Output the lines of the listing below exactly, starting at the line containing "1568x723 pixels." and stopping after the last line, with any pictures dropped.
BEGIN
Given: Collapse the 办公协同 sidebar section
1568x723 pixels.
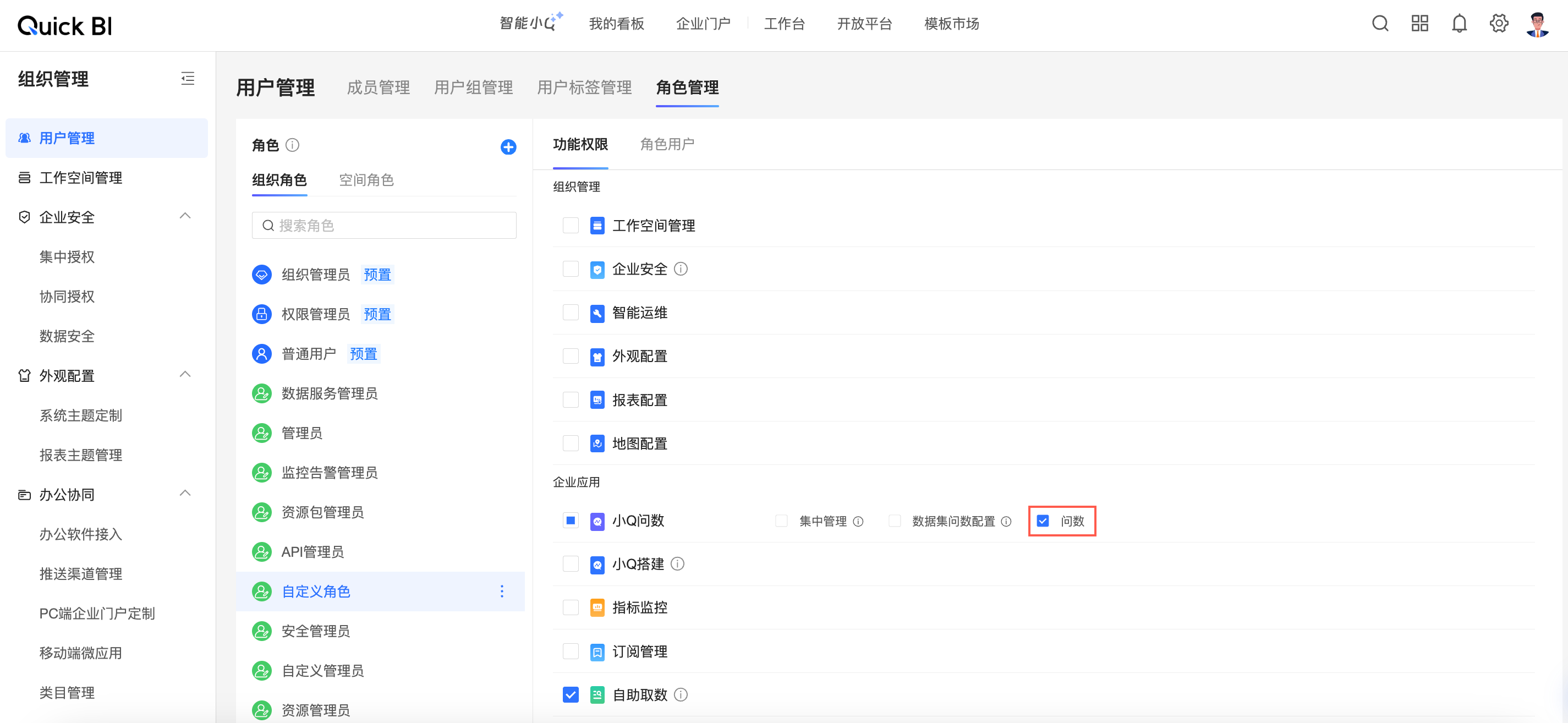Looking at the screenshot, I should coord(185,493).
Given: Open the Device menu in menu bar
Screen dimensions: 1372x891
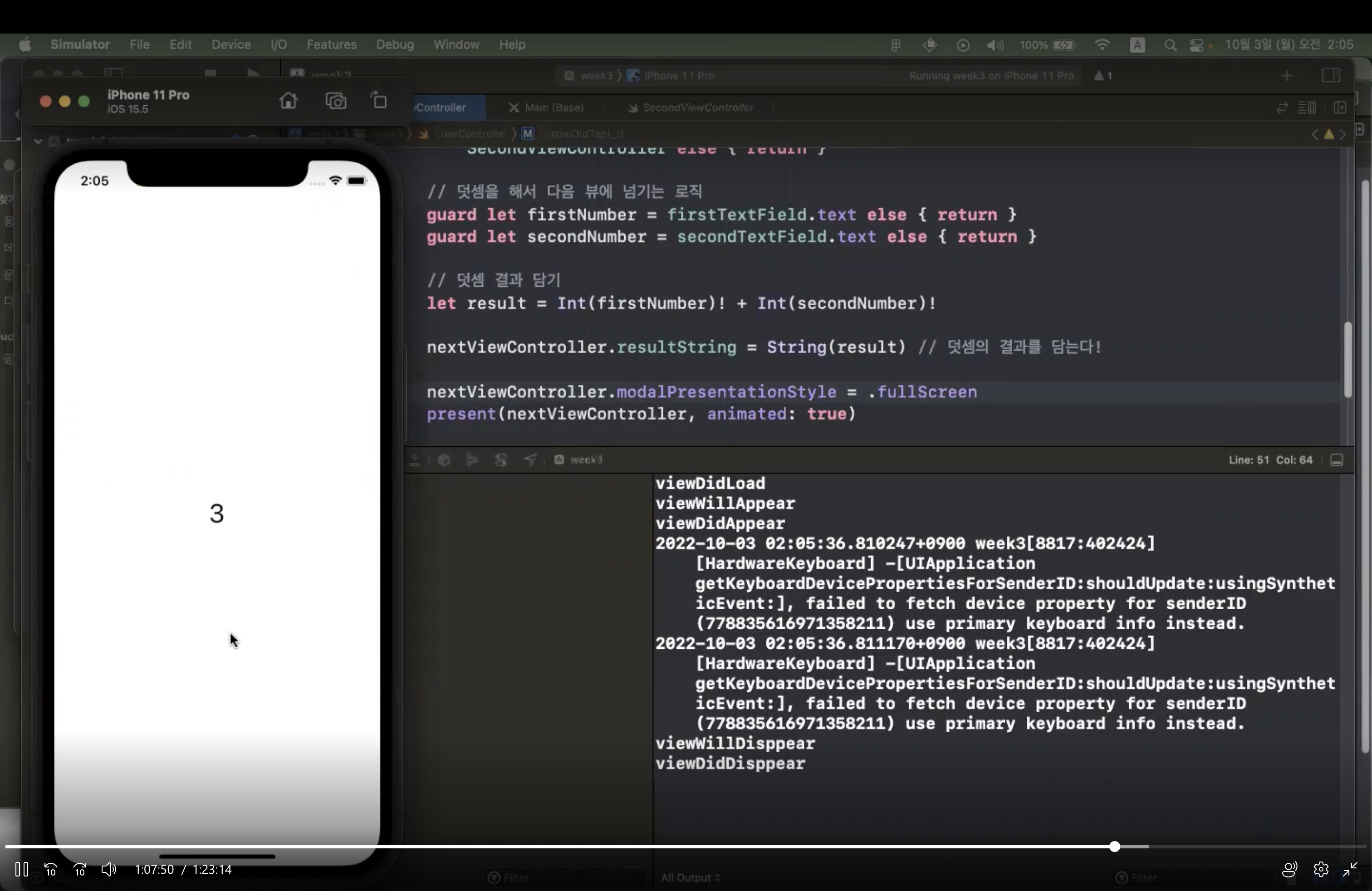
END
Response area -
1568x723 pixels.
Looking at the screenshot, I should coord(185,493).
Given: Open the Device menu in menu bar
Screen dimensions: 1372x891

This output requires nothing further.